**Stored records**
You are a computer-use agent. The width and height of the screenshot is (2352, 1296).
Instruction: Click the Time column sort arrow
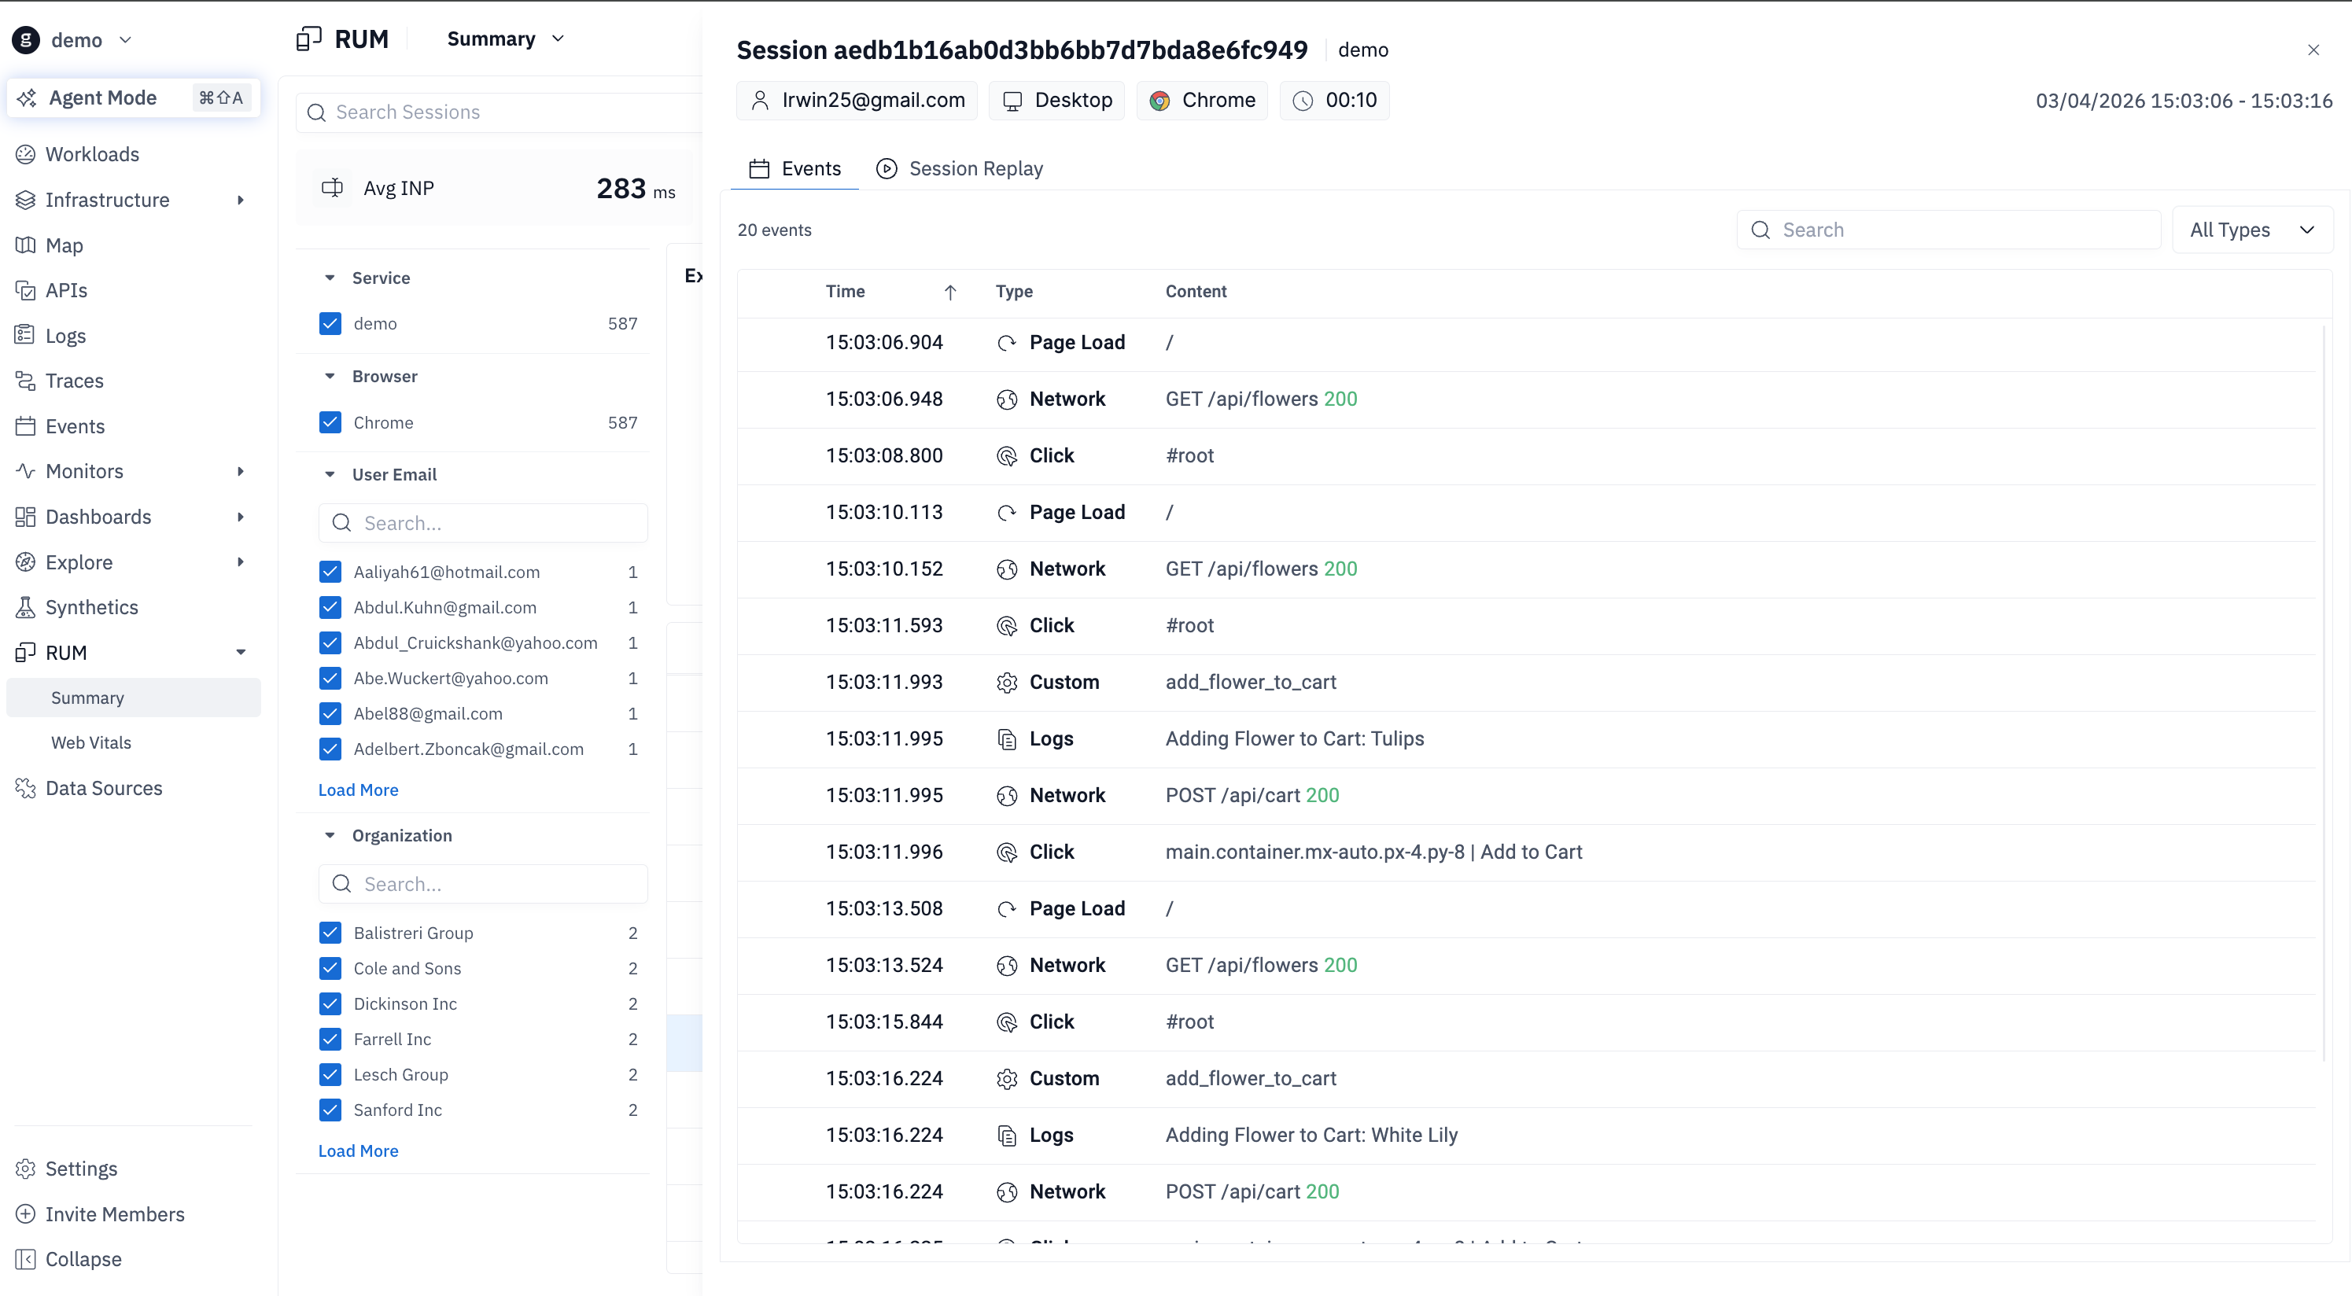(950, 292)
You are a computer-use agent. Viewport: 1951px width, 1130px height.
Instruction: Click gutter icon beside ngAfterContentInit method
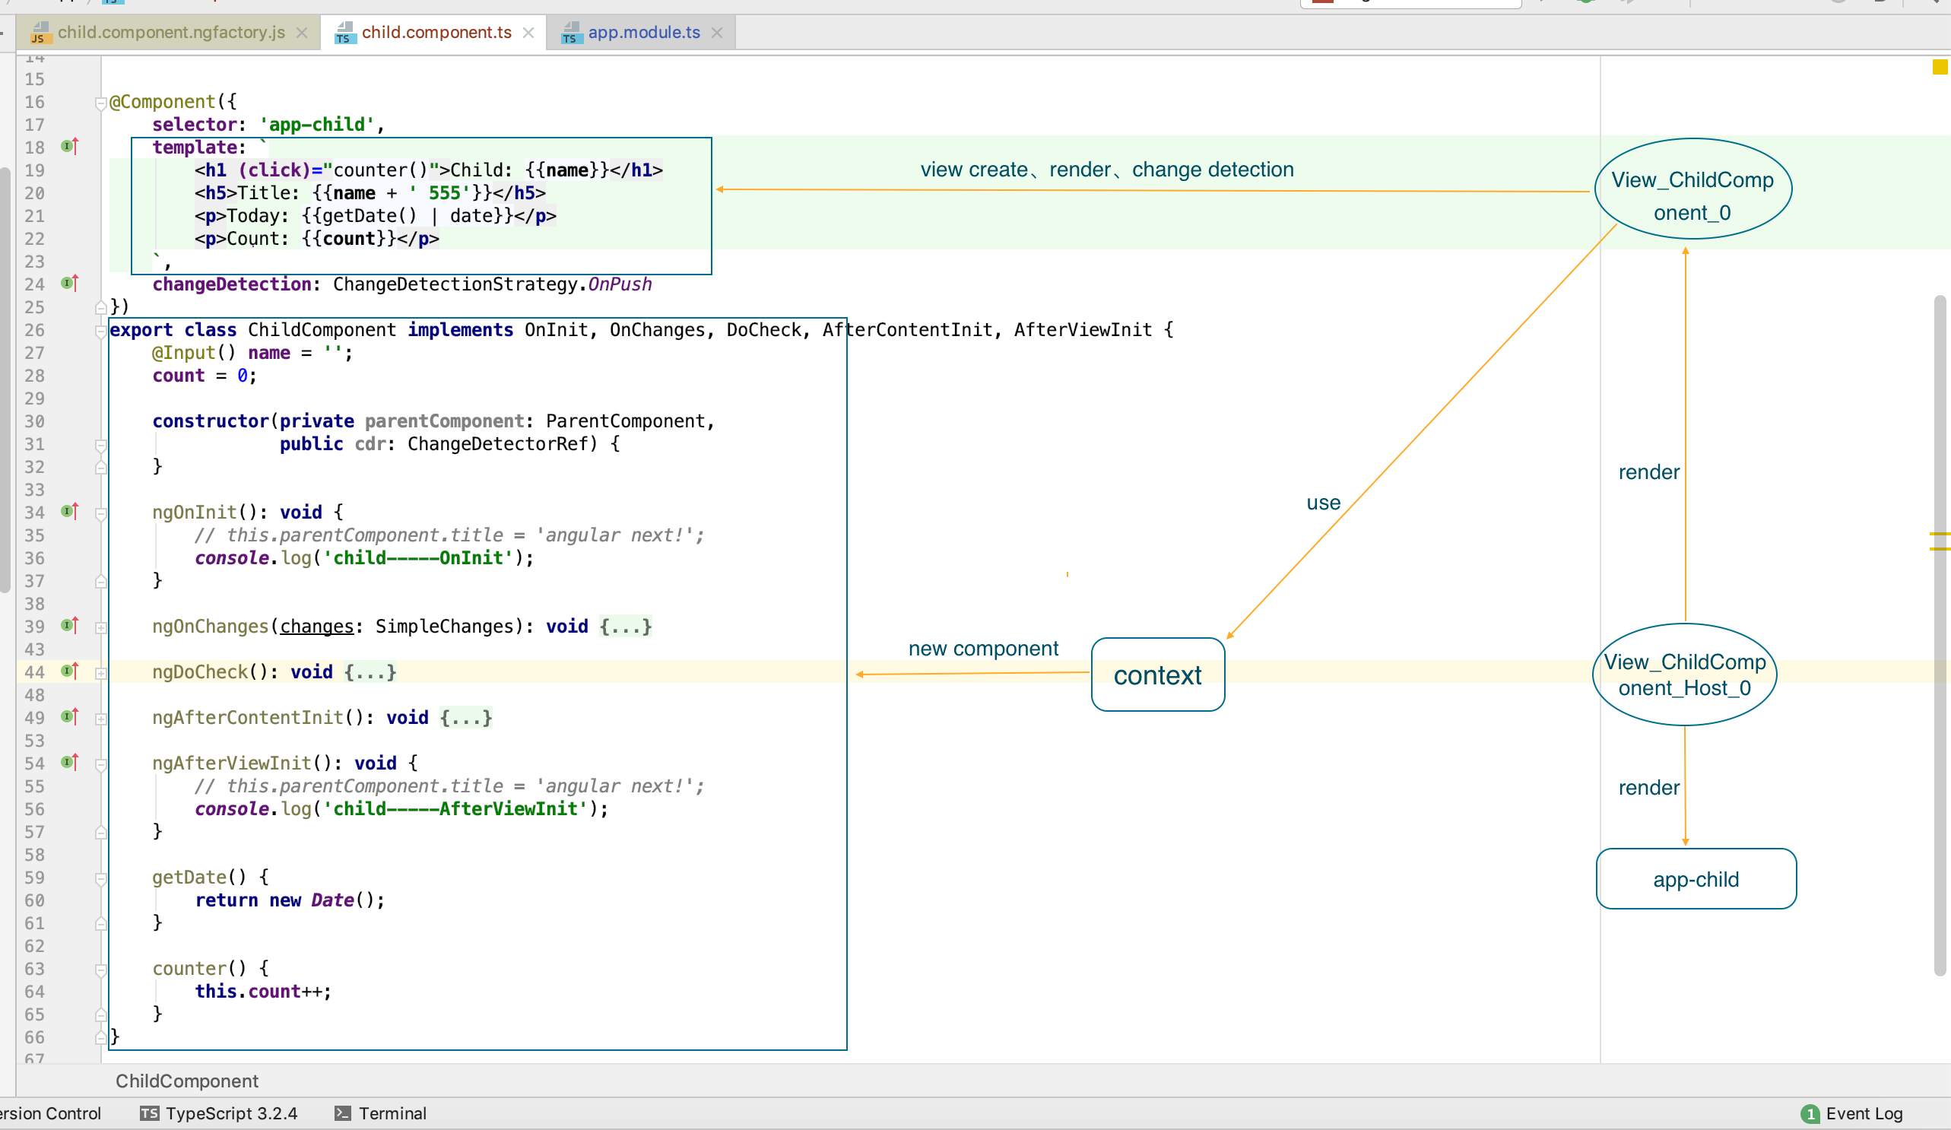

**Description of the task**
Give back the data exactly. Skip any images.

**Completed exercise**
You are a computer-use agent. The width and height of the screenshot is (2352, 1296).
Instruction: Click the Time column sort arrow
(950, 292)
You are a computer-use agent. Viewport: 1951px width, 1130px height.
Instruction: Click gutter icon beside ngAfterContentInit method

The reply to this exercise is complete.